A luglio scorso il Parlamento Europeo ha approvato per il periodo 2021-27 ben 6,24 miliardi di euro per il Fondo per la gestione delle frontiere esterne, per respingere nient’altro che persone disarmate. Solo dal 1990 al 2019 i Paesi Ue si sono dotati di oltre mille chilometri di recinzioni. E presto saranno più del doppio.
Respingere, Rimpatriare. È la politica europea e italiana della chiusura delle frontiere adottata in questi anni. Una politica costruita, erigendo muri, reticolati e barriere fatte di accordi sui respingimenti, accordi per impedire il transito delle persone e favorire i rimpatri.
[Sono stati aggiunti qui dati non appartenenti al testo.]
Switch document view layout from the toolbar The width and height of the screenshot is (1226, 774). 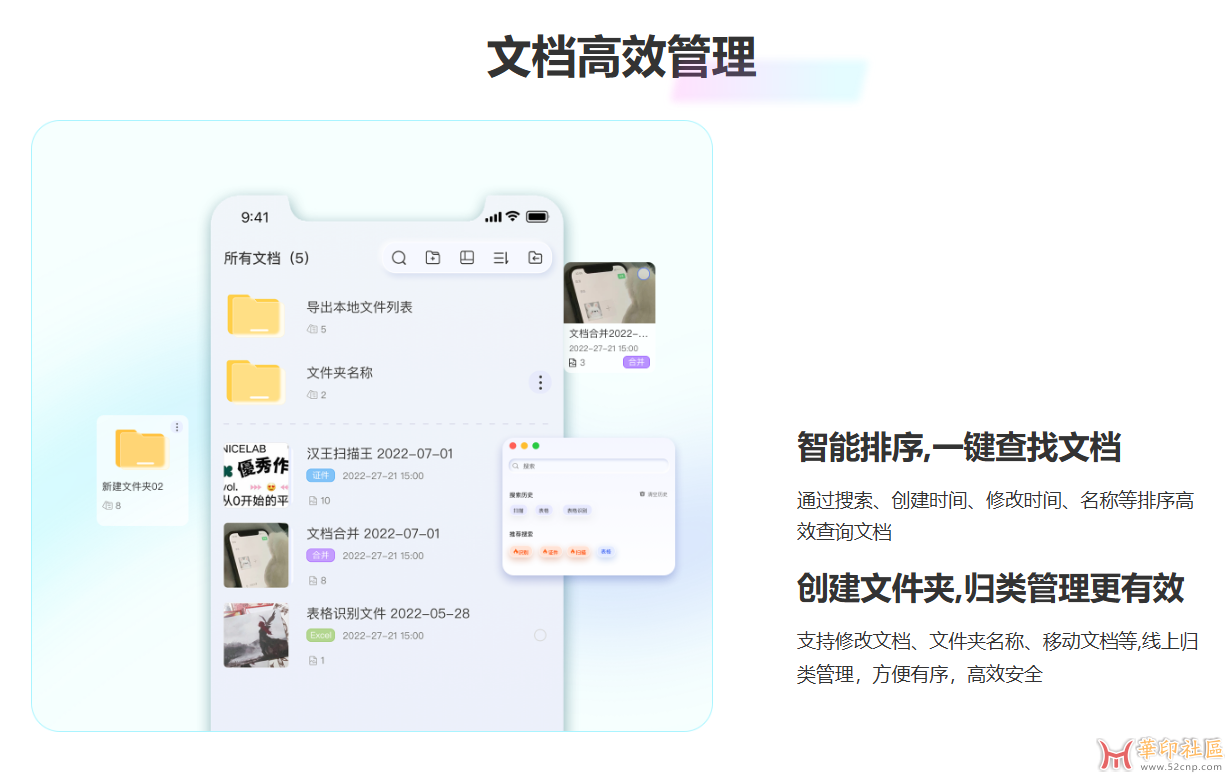tap(467, 257)
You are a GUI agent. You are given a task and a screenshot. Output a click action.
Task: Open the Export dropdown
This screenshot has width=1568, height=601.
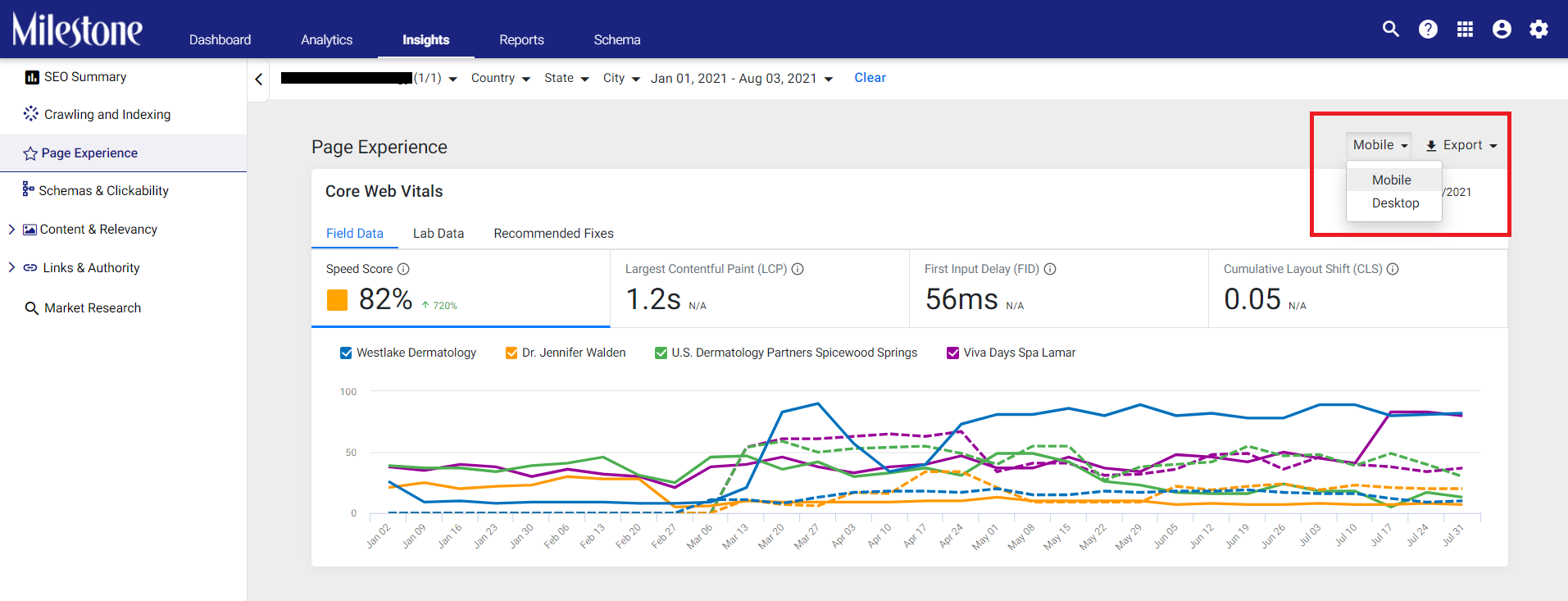point(1461,145)
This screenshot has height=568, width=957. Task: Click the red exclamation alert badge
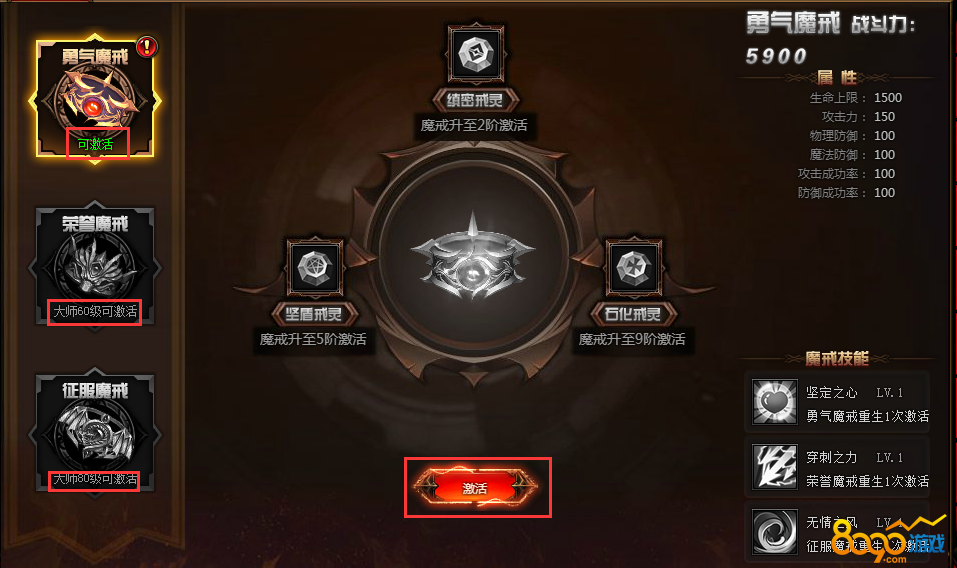(146, 46)
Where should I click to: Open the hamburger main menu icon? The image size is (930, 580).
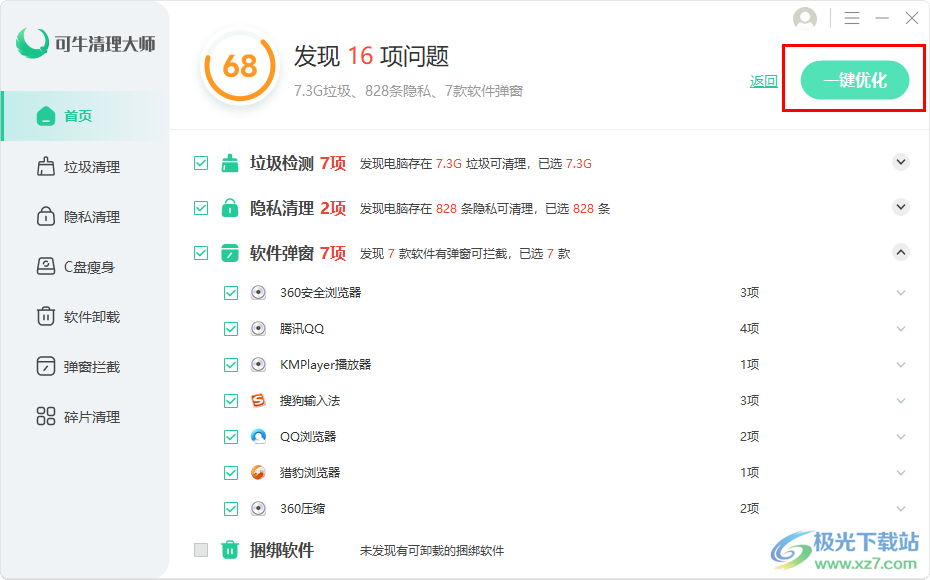pos(852,19)
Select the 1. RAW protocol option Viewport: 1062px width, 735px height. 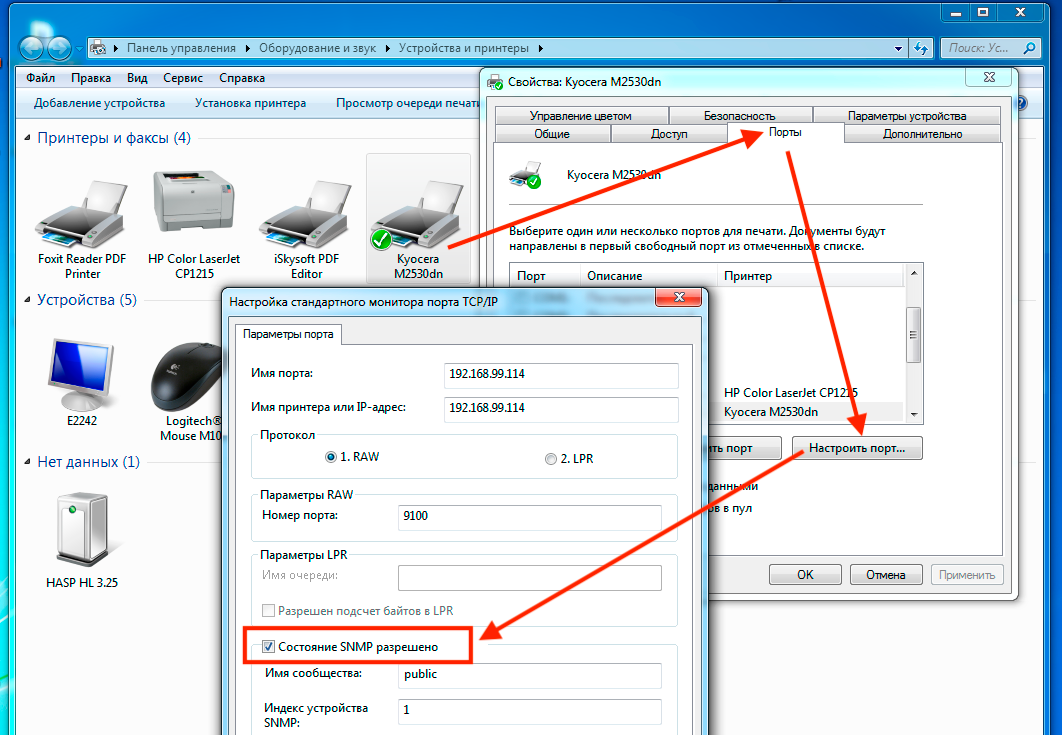click(x=331, y=458)
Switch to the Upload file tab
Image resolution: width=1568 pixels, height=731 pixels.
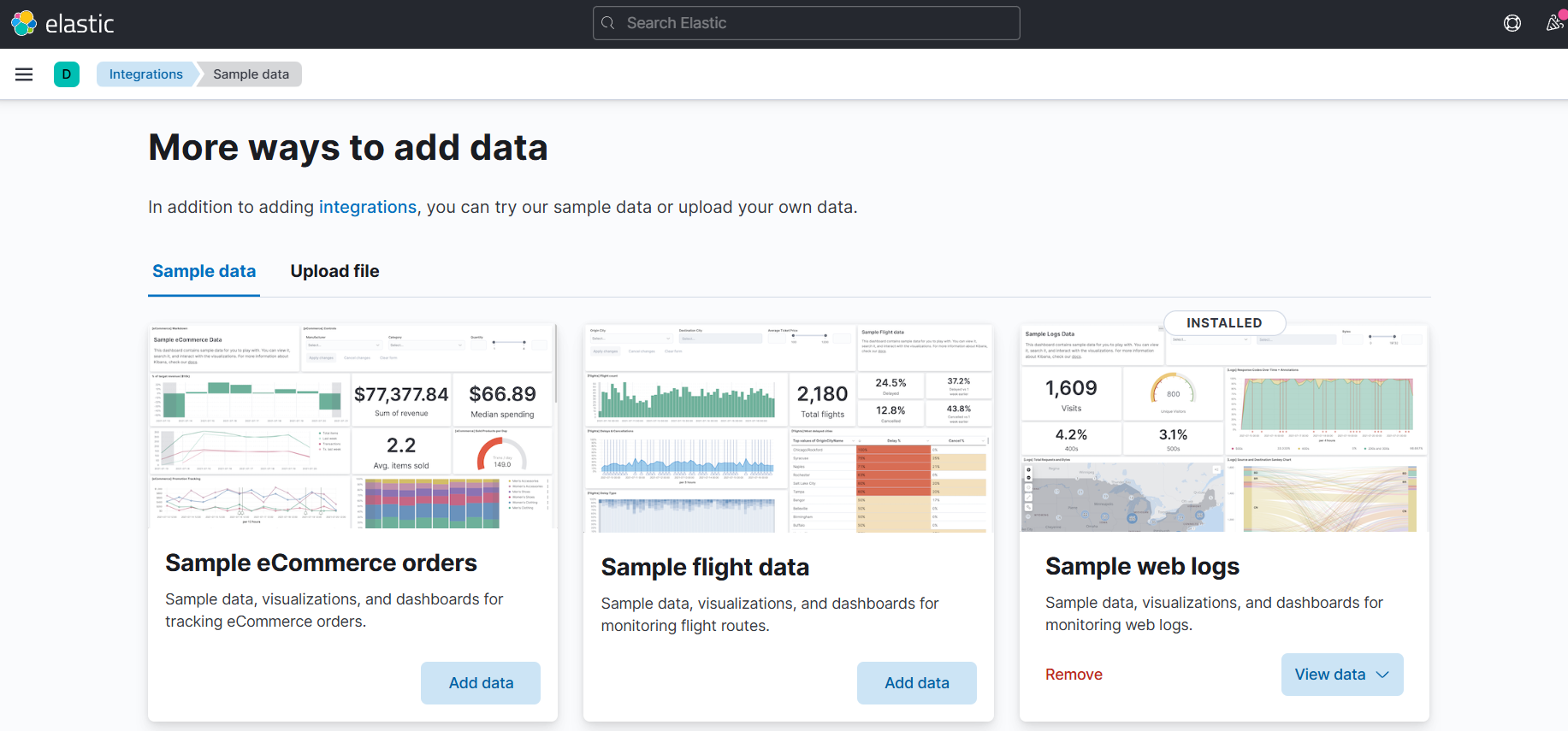[x=334, y=271]
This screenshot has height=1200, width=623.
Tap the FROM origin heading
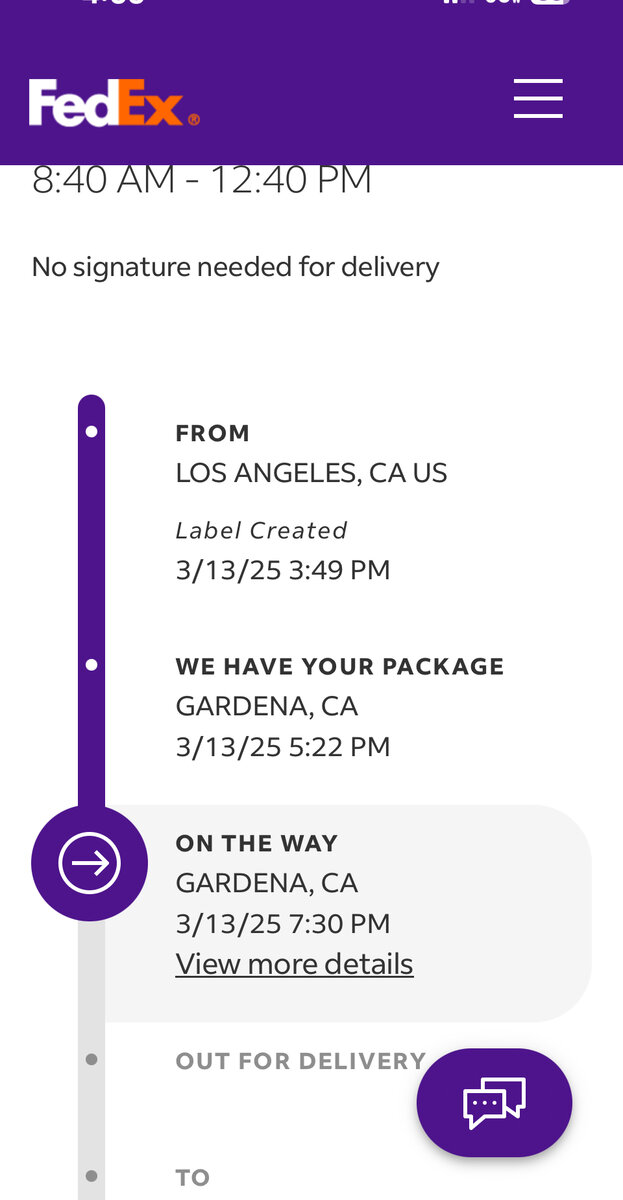[x=213, y=433]
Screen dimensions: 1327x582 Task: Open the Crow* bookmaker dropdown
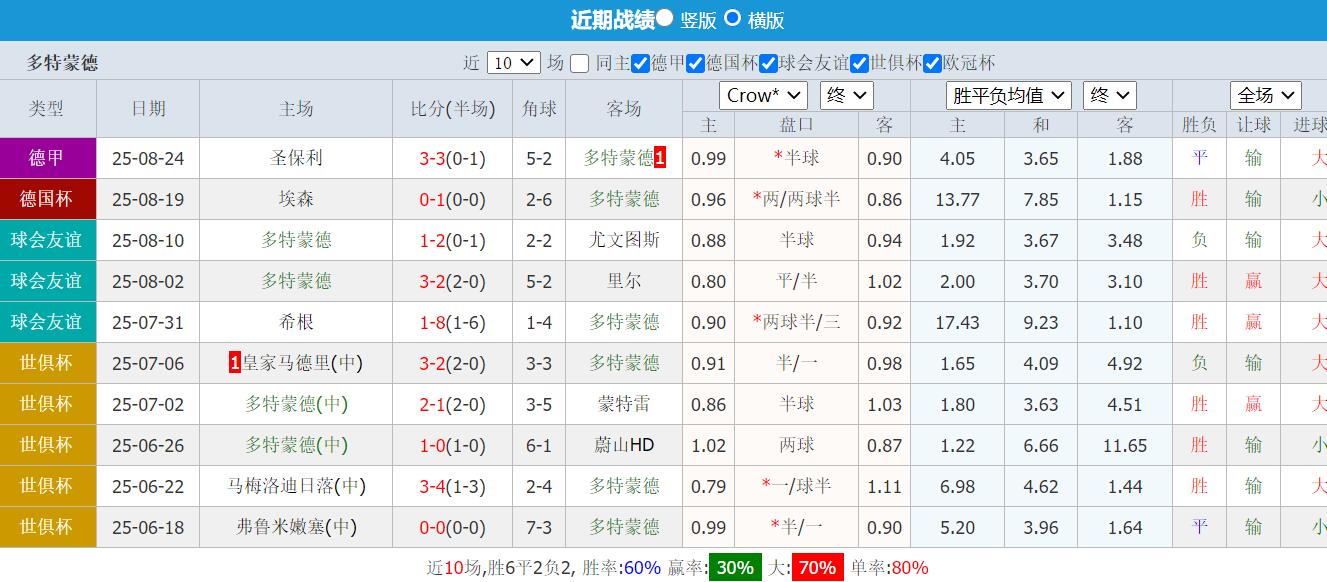[x=763, y=95]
È dell’Unione Europea l’accordo con la Turchia stipulato il 18 marzo 2016 – rinnovato e rafforzato lo scorso luglio – per bloccare il transito di migranti verso la Grecia. Di fatto, con quell’accordo viene esternalizzato il controllo delle frontiere europee a un Paese terzo, la Turchia, in cambio di un finanziamento di 6 miliardi di euro. Da questo esempio ne derivano quelli successivi in Africa, Libia e Tunisia in particolare.
Non essendo possibile costruire un muro in mezzo al Mediterraneo, per impedire l’arrivo di migranti, l’Italia ha pensato ad una cortina fatta di accordi, con nessuna clausola sul rispetto dei diritti umani. È del 2017 l’accordo con la Libia, il famigerato Memorandum stipulato dal ministro Minniti – governo Gentiloni – poi rinnovato dal governo Conte nel 2020. È ampiamente documentato l’orrore dei lager libici dove sono trattenute le persone. Peraltro, buona parte dei finanziamenti italiani vanno alla Guardia costiera libica formata da milizie collegate con i trafficanti di esseri umani. Anche con la Tunisia l’Italia ha stipulato accordi per impedire la migrazione delle persone e per i rimpatri, ed anche lì centri sovraffollati in condizioni indegne. Altri paesi, il Niger, il Sudan, l’Etiopia, il Senegal, sono beneficiari di fondi italiani, per impedire partenze e transito di migranti. Tra il 2015 e il 2020 l’Italia ha speso un miliardo e 337 milioni per bloccare, o per lo meno ridurre, le migrazioni dall’Africa. Una spesa che oltre ad impedire la libera circolazione all’interno del continente africano è servita a rafforzare governi autoritari e consolidare reti di trafficanti di vite umane. Anche la politica dei porti chiusi e le misure previste dai decreti sicurezza, costituiscono una barriera contro lo sbarco di migranti.
Sulla rotta balcanica, oltre al muro tra Turchia e Grecia, per la sorveglianza dei confini nei paesi di transito finora ha funzionato la polizia dei Governi locali con l’aiuto di droni, satelliti e aerei militari. A separare l’Ungheria di Orban con Serbia e Croazia, un reticolato di 175 chilometri.
Per bloccare l’arrivo di migranti dalla Bielorussia, la Polonia ha posizionato sul confine una cortina di ferro e ingenti forze militari. Da dicembre costruirà una nuova barriera, un muro lungo 187 chilometri con finanziamento diretto o indiretto dell’Europa. Anche la Lituania ha deciso di puntellare il confine con la Bielorussia con pali d’acciaio e filo spinato.
Ciò nonostante, gli effetti sulle migrazioni verso l’Europa è praticamente nullo. Pattugliamenti, reticolati, muri, costringono soltanto i migranti a trovare altre rotte. Come dall’Africa dove sono aumentate le partenze dalla Tunisia e cresce la rotta atlantica verso le Canarie.
Alzare muri e barriere non serve assolutamente a fermare le migrazioni, serve solo a renderle pericolose. È illusorio pensare di arrestare le migrazioni presidiando le frontiere.
I soli effetti prodotti da barriere visibili e invisibili sono patimenti, violenze, torture, e, per molti migranti, la morte.
La sola politica condivisibile è quella dei corridoi umanitari e accesso alla protezione internazionale. Da anni non si può più entrare regolarmente in Italia dai paesi non europei perché non viene più applicata la norma che regola i flussi d’immigrazione, in violazione del senso più profondo degli articoli 2 e 10 della Costituzione.